Bill Adama suddenly grabbed Saul by the collar and shoved him against the wall. "If I find out about any more people getting airlocked, I will throw you out one myself. The President pardoned everyone of their crimes on New Caprica, and that includes Lieutenant Gaeta. Understood, Colonel?"

Saul rolled his eyes at Bill. He hadn't been down on that frakking planet. Bill didn't understand. Didn't understand that someone needed to pay for what happened there. Frak him. And frak President Roslin. "You don't frakking care what President Roslin thinks. You just want someone who can plot a decent jump."

Bill shoved Saul against the wall again, pinning him there with all the force of one arm. Anger flared in his eyes. Saul was wrong. This wasn't about Gaeta at all. And that made him even more infuriated.
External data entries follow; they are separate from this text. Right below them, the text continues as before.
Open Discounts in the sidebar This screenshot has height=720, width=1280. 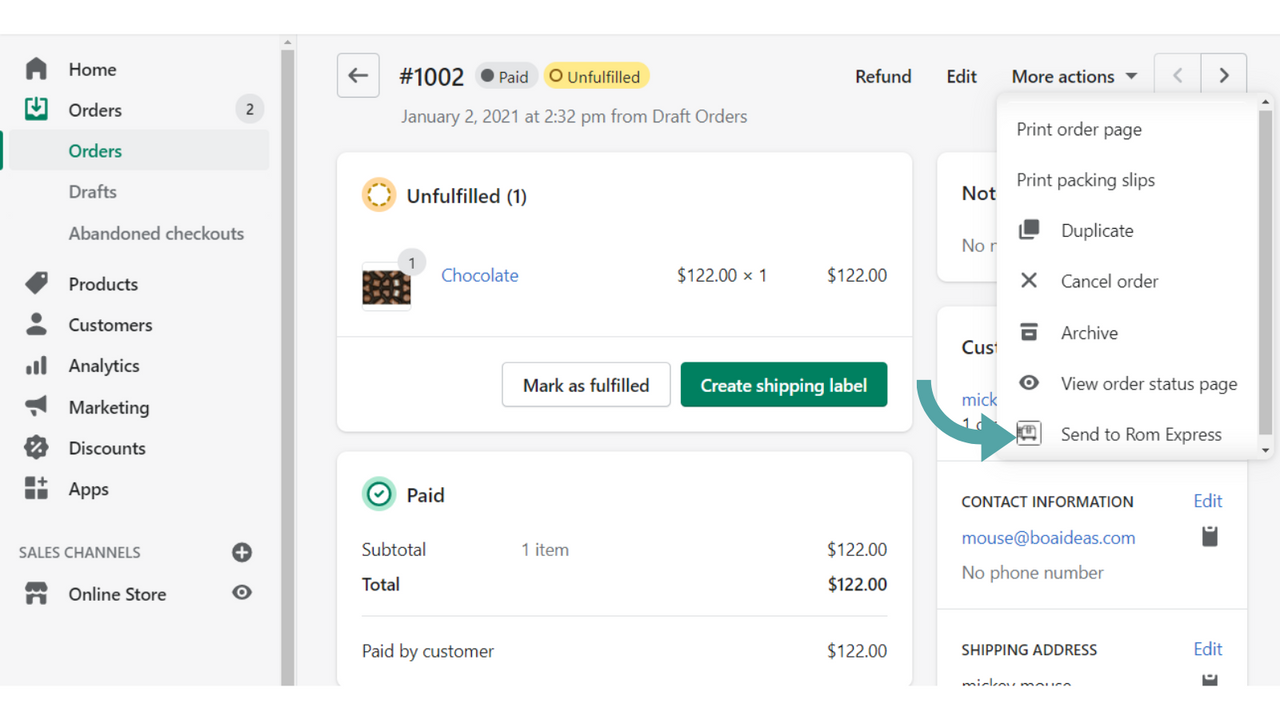pos(106,447)
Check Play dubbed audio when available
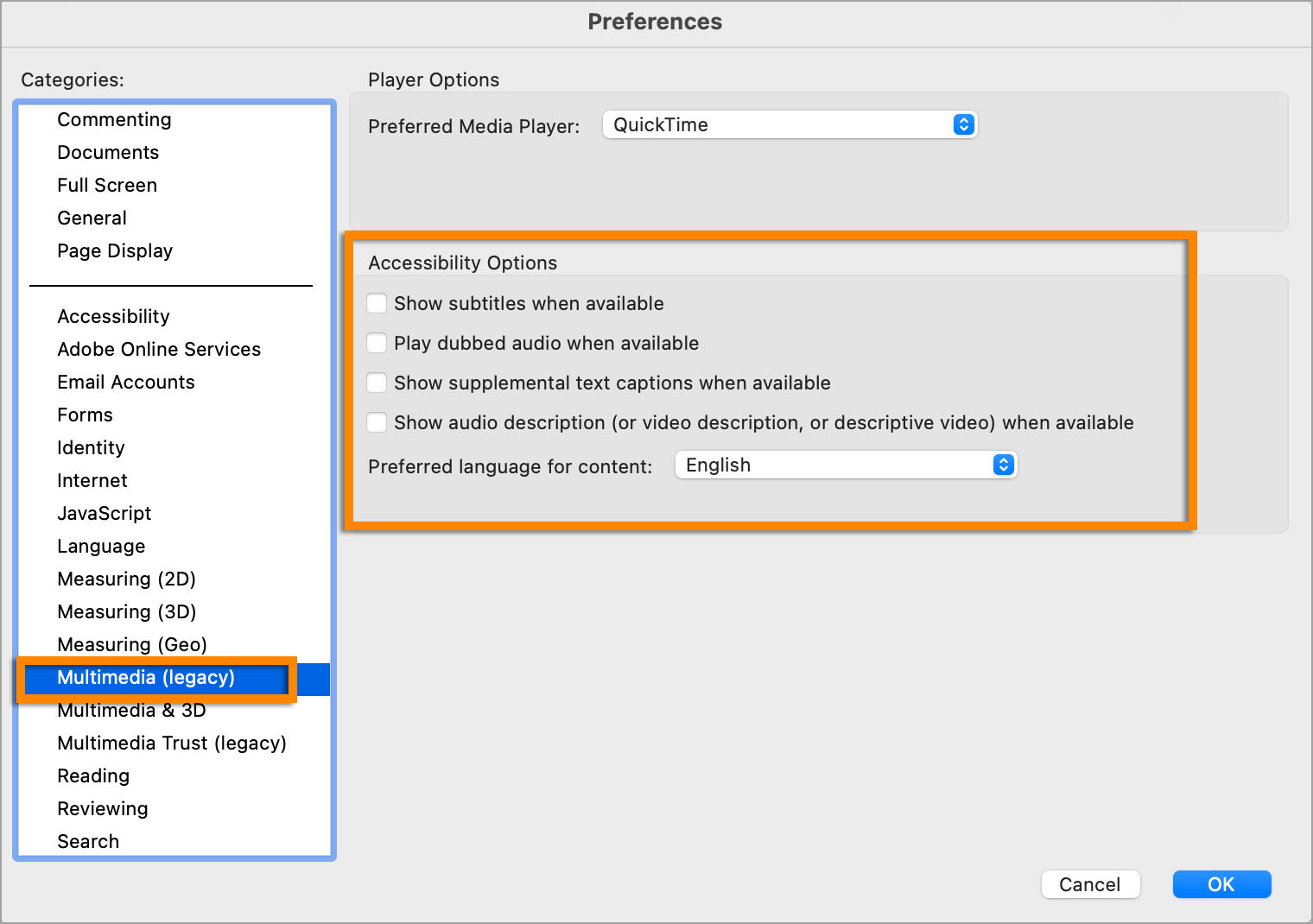Image resolution: width=1313 pixels, height=924 pixels. pos(377,343)
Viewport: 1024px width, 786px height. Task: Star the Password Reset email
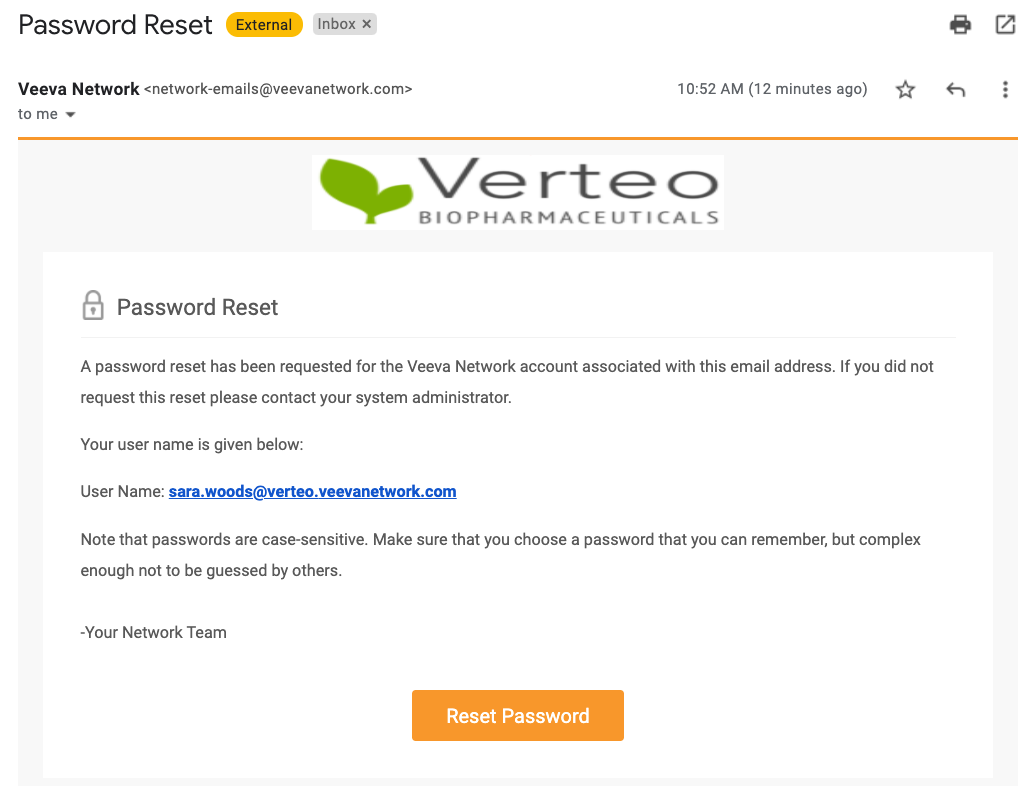(x=905, y=90)
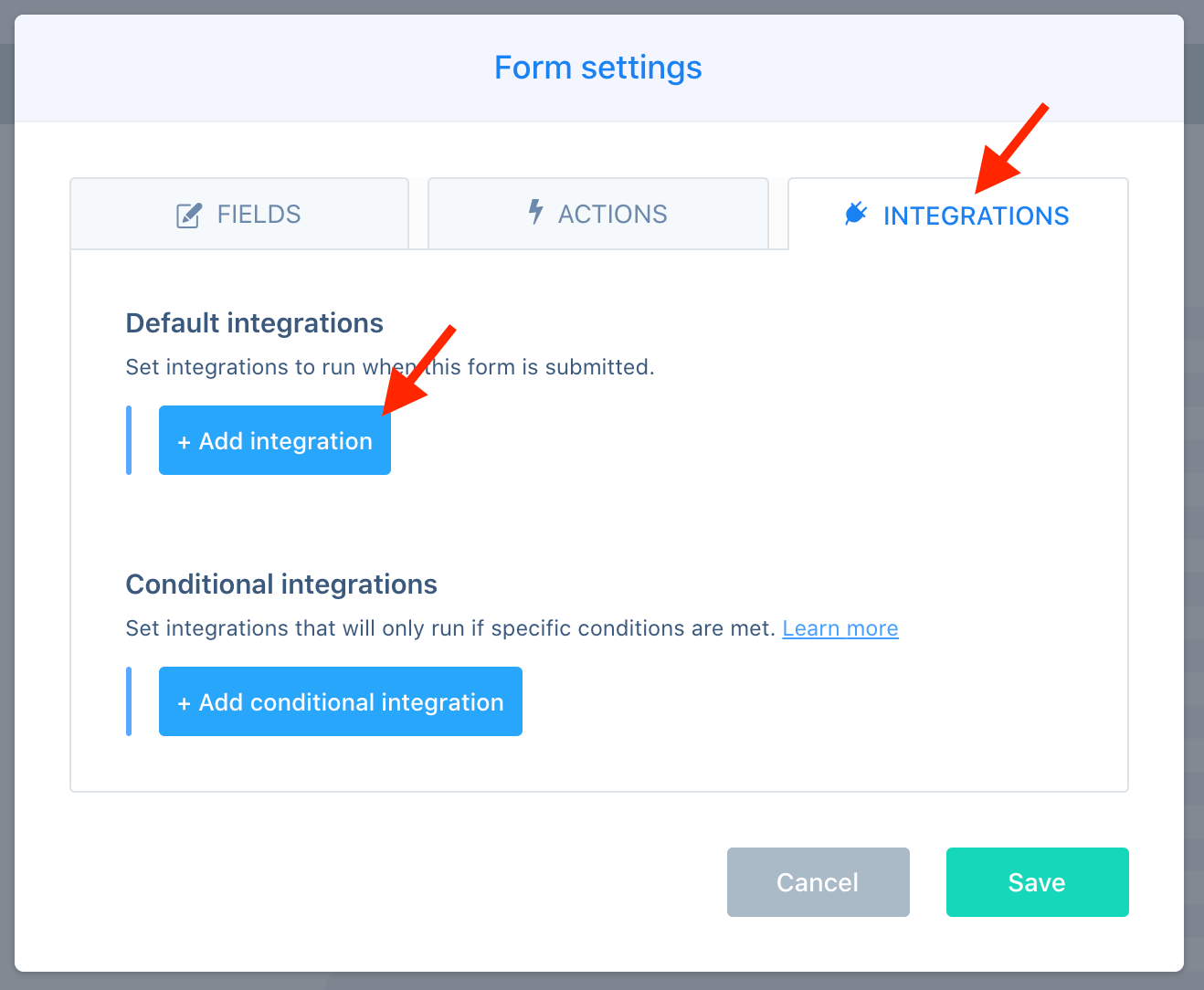
Task: Click the plus sign in Add conditional integration
Action: tap(184, 703)
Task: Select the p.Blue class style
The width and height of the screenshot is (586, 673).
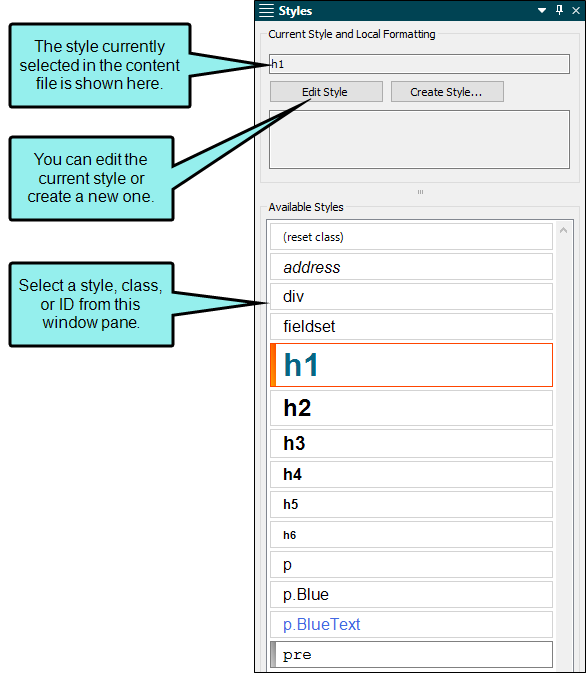Action: tap(411, 594)
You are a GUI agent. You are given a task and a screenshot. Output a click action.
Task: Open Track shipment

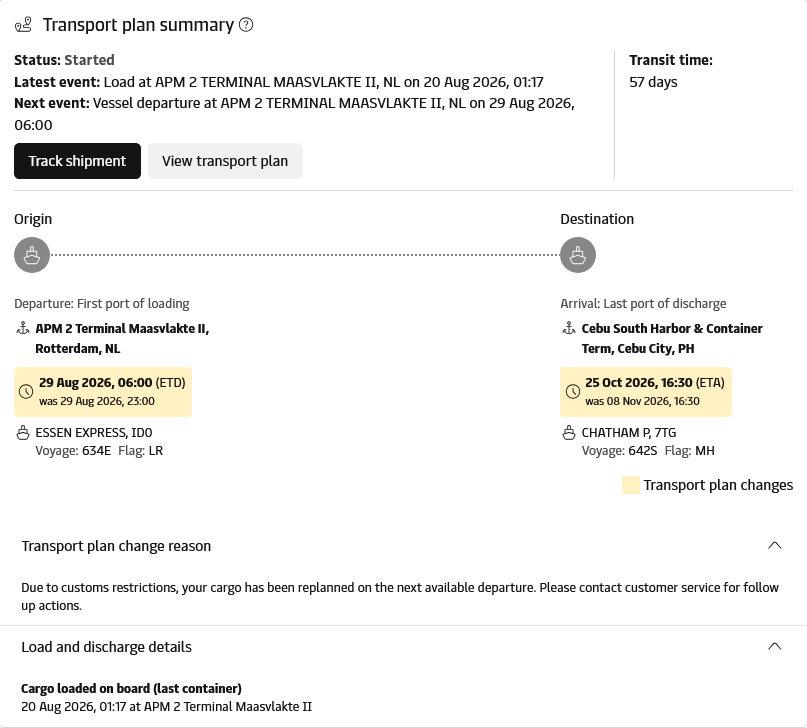(77, 161)
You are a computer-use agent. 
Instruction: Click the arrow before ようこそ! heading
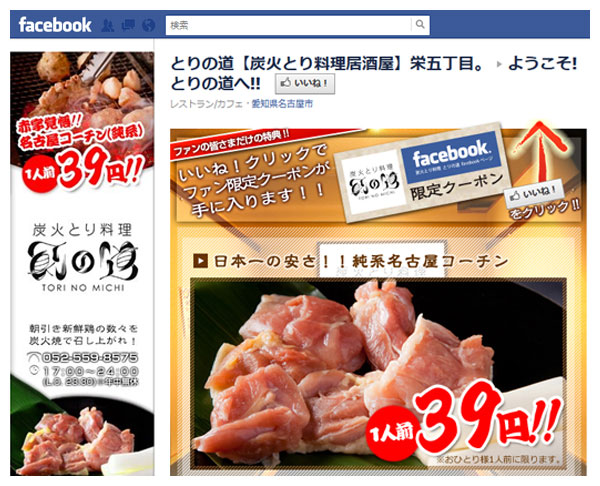click(498, 64)
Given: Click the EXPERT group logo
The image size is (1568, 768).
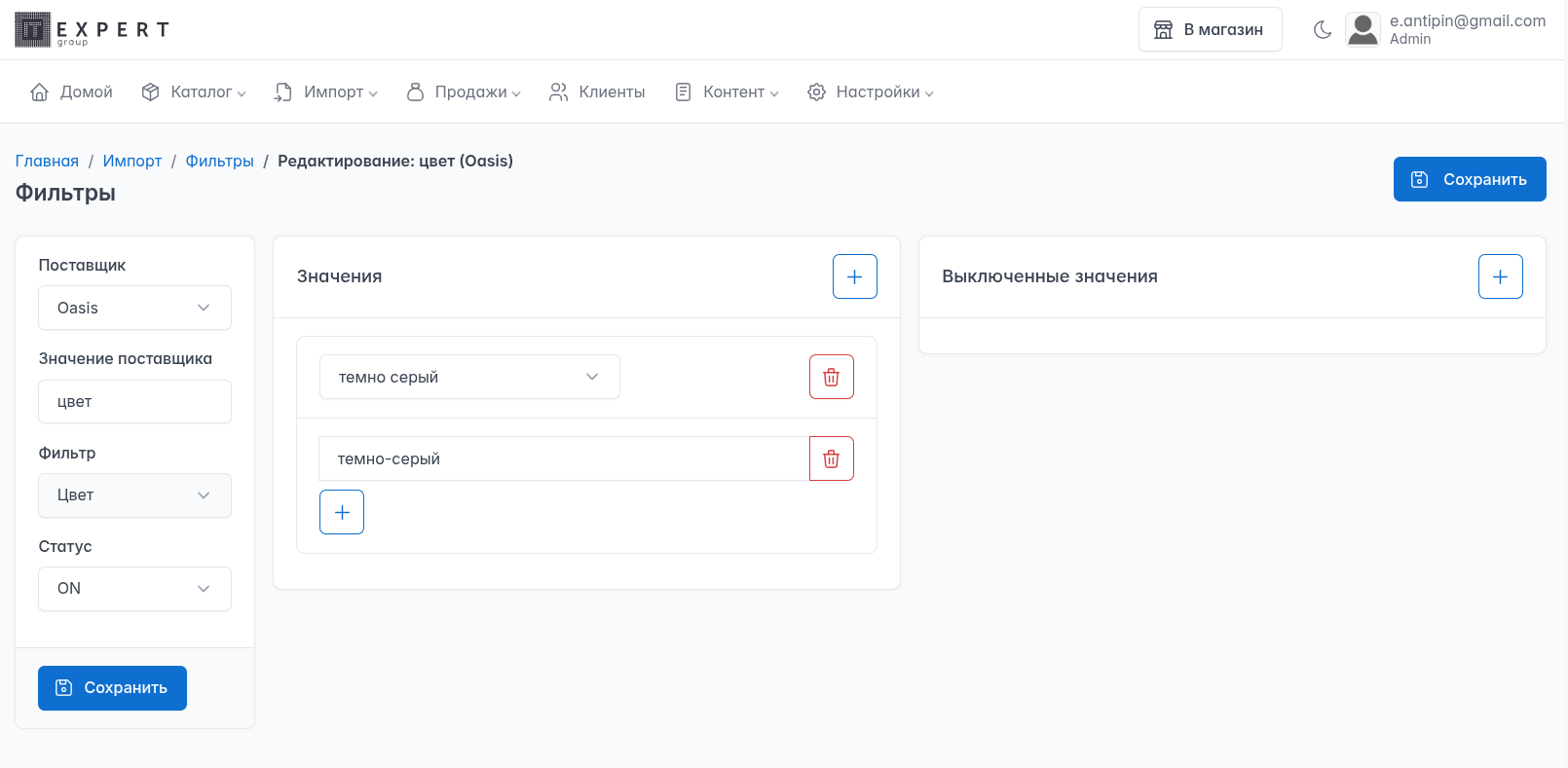Looking at the screenshot, I should pyautogui.click(x=93, y=30).
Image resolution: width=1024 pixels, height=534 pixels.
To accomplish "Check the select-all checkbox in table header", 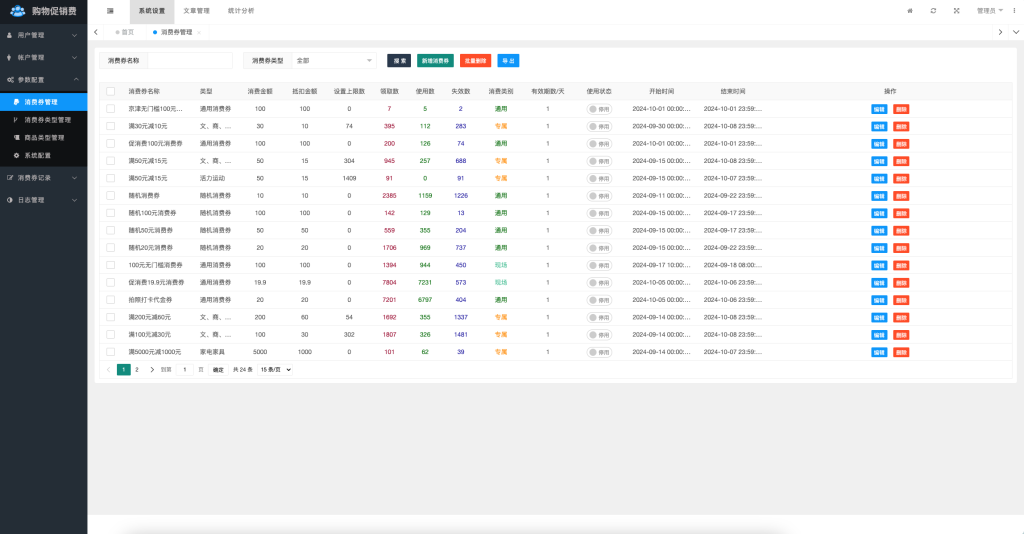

Saul thought of a number of accusations he could spit at Bill Adama. But he knew none of them would do anything to change Bill's mind. And actually taking Gaeta back to the airlock to finish the job would only drive Bill closer to Roslin. If Bill wanted to let himself be driven by her, then so be it, but he knew there'd be consequences for the Old Man later. Saul knew where that road led. And he had an empty eye socket to prove it.

**4.**

"It's suicide Bill!"

"I know that Saul. But I don't want to keep going without her."

Bill Adama was being an idiot. It wasn't something Saul liked to think about the Old Man, but it was the truth. Bill Adama was being an idiot. There was no way Saul Tigh was becoming Admiral of the Fleet. He'd tell Bill it had to do with last time he had been left in command, but that wasn't the real reason he was refusing. Saul knew he could command the fleet this time: he'd learned from his mistakes and for some reason, after New Caprica, the fleet seemed to respect him more. Saul Tigh was really refusing because he couldn't bear to watch his best friend give up on all the people of the fleet had put in to finding the planet called Earth to chase after a ship full of cylons and Laura Roslin.

"You took an oath Bill. To these people. This ship. You're just going to walk out on that?" Saul asked, his voice daring Bill to defy that the past three years had mattered.

"There are some things more important than an oath Saul." He didn't expect that statement to sting, he knew it was coming, but it did. It wasn't an accusation, Bill wouldn't do that after it had been this long, but it felt like one. If he could do New Caprica over, would he have killed Ellen again? Would he still choose his oath over her? Saul had always thought he'd say yes, but now, after things with the cylon in the brig and Bill Adama standing here about to chase after Laura Roslin, he wasn't so sure.

"I'd have thought you'd realized that by now." And that definitely _was_ an accusation. Not quite as harsh as some of the accusations he'd received on account of the cylon, but oddly, this one hurt more. It took all the restraint he had not to punch Bill in the face. To shout at him that it hadn't been that easy. That for all the battles and sticky situations in his life, that had been the hardest decision he'd ever had to make.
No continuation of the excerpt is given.